Privacy on the net to end, human rights group warns

A mass surveillance regime will tomorrow, 13 October, convert Australia’s communications industry into a government surveillance and monitoring agency.

Liberty Victoria said today that few people would be fully aware of the vast reach of this legislation and the potential for it to be used by some government agencies to spy on individuals.

From tomorrow, telecommunications companies and internet service providers will be required to keep their customers’ telecommunications data.  This will include information relating to the customer’s identity, the date, time, duration and location of a range of communications. This personal information must be kept for 2 years and can be accessed without a warrant or any pre-access oversight.

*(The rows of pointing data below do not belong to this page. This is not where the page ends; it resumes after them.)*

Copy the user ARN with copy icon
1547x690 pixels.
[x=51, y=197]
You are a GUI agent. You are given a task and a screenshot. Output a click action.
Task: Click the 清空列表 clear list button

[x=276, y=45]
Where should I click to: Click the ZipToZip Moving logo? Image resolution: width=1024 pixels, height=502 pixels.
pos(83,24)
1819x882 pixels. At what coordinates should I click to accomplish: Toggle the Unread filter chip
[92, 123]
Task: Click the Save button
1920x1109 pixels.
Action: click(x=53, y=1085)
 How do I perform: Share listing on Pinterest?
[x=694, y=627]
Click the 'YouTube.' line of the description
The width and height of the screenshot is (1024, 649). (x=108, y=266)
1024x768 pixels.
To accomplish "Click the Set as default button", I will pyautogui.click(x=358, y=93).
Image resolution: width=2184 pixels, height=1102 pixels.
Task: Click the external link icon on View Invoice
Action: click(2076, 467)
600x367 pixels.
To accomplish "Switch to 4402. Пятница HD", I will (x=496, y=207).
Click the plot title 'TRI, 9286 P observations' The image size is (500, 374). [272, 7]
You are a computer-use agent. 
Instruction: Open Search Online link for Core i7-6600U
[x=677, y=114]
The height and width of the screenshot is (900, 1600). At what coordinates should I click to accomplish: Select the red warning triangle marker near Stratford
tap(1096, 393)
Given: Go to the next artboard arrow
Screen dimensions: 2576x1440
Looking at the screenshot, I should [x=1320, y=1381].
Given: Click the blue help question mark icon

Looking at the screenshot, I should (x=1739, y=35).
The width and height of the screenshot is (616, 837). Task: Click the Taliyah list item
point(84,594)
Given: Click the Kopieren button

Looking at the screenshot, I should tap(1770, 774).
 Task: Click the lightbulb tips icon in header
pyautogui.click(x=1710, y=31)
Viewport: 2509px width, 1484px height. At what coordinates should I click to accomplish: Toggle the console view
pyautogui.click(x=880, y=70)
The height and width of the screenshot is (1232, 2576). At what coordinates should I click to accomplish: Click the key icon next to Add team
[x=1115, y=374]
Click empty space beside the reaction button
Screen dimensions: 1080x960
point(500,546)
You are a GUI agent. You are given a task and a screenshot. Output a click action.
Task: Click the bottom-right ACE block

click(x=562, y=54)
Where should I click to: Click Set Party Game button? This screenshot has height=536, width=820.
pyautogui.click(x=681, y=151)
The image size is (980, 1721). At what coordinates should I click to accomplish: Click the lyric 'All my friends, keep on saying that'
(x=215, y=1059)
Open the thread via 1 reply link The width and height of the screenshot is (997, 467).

Liberty Victoria President George Georgiou SC said:
“We are concerned about the long list of agencies permitted to access telecommunications data, without judicial warrant, which includes regulators such as ASIC and the ACCC. It has been recommended that the ATO be added to the list. The legislation goes much further than is necessary for the prevention of terrorism or serious crime as there is no gravity of conduct threshold that limits access to the data.”  

“Nothing in the Act can stop investigative `fishing expeditions’ or systemic abuse of power, except retrospective oversight by the Commonwealth Ombudsman,” Mr Georgiou said.

“What’s more, a two-year jail sentence can be given to anyone found to have disclosed information about instances of data access.”

He said the public needs to understand – and protest about – the fact that this data will reveal much about their lives including professional activities and private habits.

Liberty Victoria is concerned that under the guise of fighting terrorism the government is taking on the mantle of repressive regimes which it so vehemently denounces.